"Toutes les unités de l'IRA ont reçu l'ordre de déposer les armes. Tous les volontaires ont été chargés de soutenir le développement de programmes purement politiques et démocratiques au travers de moyens exclusivement pacifiques". Dans un communiqué publié le 28 juillet 2005, l'IRA (Armée républicaine irlandaise) renonce définitivement à la violence. Discréditée par ses activités criminelles et les attentats djihadistes de juillet 2005 à Londres, l'organisation met ainsi fin à un conflit de plus de trente-cinq ans ayant fait 3600 morts, dont la moitié lui est imputable. Apparue lors du soulèvement contre l'occupation britannique en 1916, l'IRA avait repris la lutte armée en 1969 face à la discrimination politique et sociale de la minorité catholique d'Irlande du Nord, province restée britannique après le traité de 1921. En 1998, après avoir déclaré un cessez-le-feu unilatéral, l'IRA avait soutenu l'accord de paix de Stormont, qui rétablit une semi-autonomie pour la province et le partage du pouvoir entre communautés.

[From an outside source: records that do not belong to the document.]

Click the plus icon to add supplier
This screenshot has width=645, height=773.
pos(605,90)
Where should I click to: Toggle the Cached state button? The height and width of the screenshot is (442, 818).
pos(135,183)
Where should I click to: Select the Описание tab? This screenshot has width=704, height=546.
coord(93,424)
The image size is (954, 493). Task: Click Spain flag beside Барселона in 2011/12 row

Créé en 1959 dans la lignée du service d'ordre du parti gaulliste, le SAC (Service d'action civique), dévoué au Général de Gaulle, est d'abord chargé de contrecarrer par le renseignement l'influence des communistes à tous les niveaux de l'Etat et de l'administration. L'organisation devient au fil des années une police parallèle responsable des basses oeuvres du régime. Au croisement de la raison d'Etat, de la police et du banditisme, le SAC milite pour l'Algérie française et réprime la "subversion gauchiste" à partir de 1968. En 1981, l'inspecteur Jacques Massié, responsable du SAC des Bouches-du-Rhône, est au cœur d'un conflit interne qui menace le mouvement, alors que la gauche arrive au pouvoir. Le 18 juillet 1981, Jacques Massié est assassiné avec cinq membres de sa famille dans sa maison d'Auriol, près de Marseille. Une commission d'enquête parlementaire sera constituée et les responsables condamnés. Le SAC sera dissous par le gouvernement le 28 juillet 1982.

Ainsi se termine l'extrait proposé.